Your objective: Every entry gets copied exactly. No images go into the copy.

[Stored data]
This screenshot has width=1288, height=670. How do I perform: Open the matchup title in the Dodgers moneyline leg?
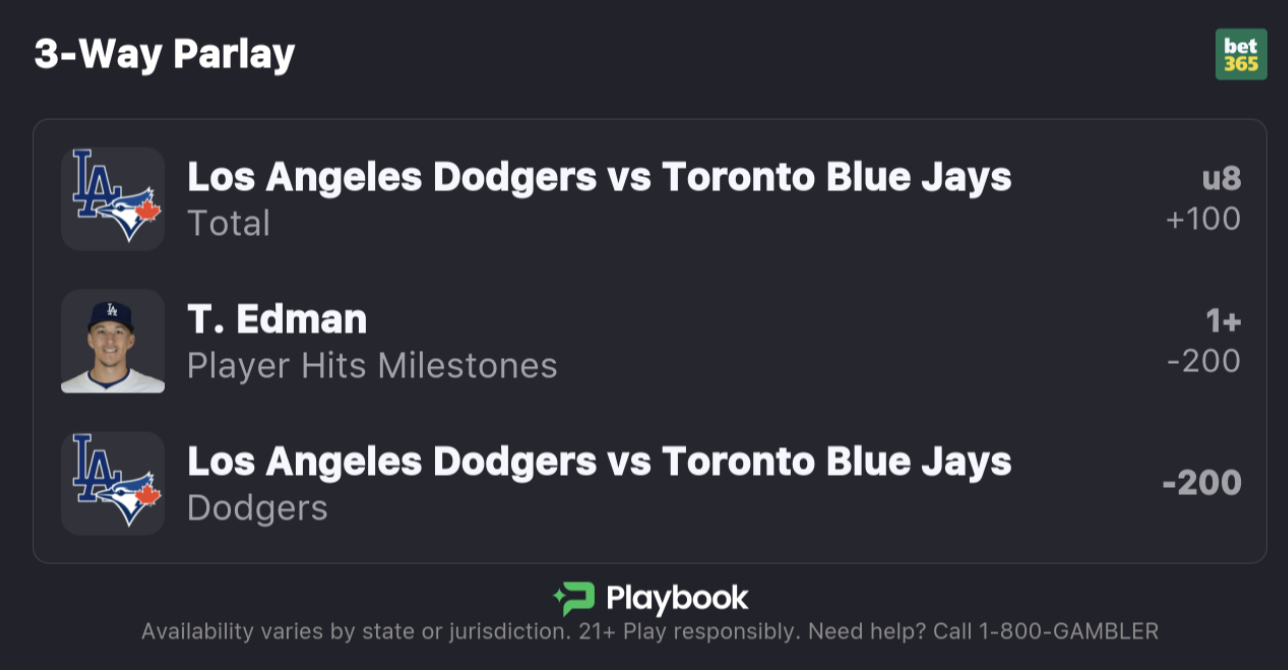pyautogui.click(x=599, y=462)
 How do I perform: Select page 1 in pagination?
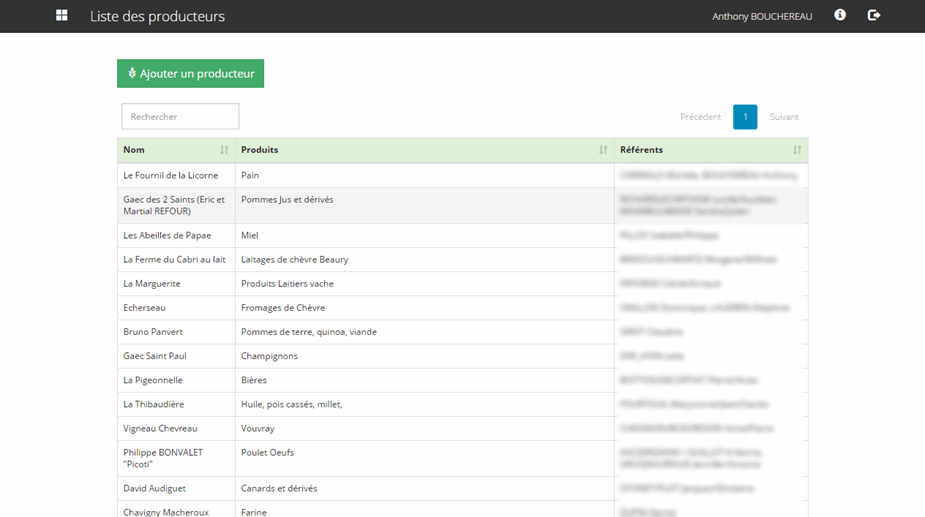(x=745, y=117)
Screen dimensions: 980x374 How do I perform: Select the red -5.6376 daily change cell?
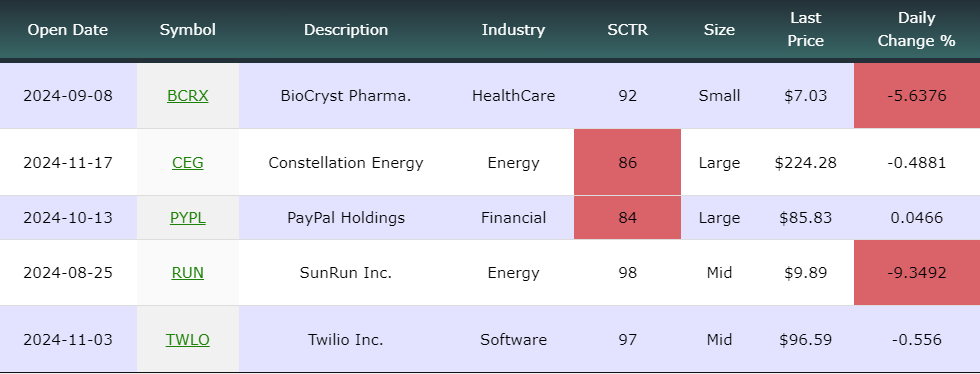917,96
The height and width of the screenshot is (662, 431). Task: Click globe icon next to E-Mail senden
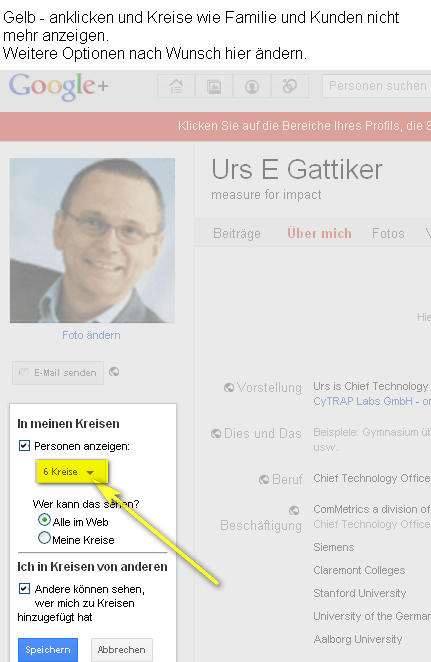(x=114, y=372)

Task result:
This screenshot has width=1288, height=670. How do I perform: Open the matchup title in the Dodgers moneyline leg?
pyautogui.click(x=599, y=462)
 How do I perform: Select page 1 in pagination?
(x=745, y=117)
Screen dimensions: 980x374 How do I perform: Select the red -5.6376 daily change cell?
917,96
The height and width of the screenshot is (662, 431). Task: Click globe icon next to E-Mail senden
(x=114, y=372)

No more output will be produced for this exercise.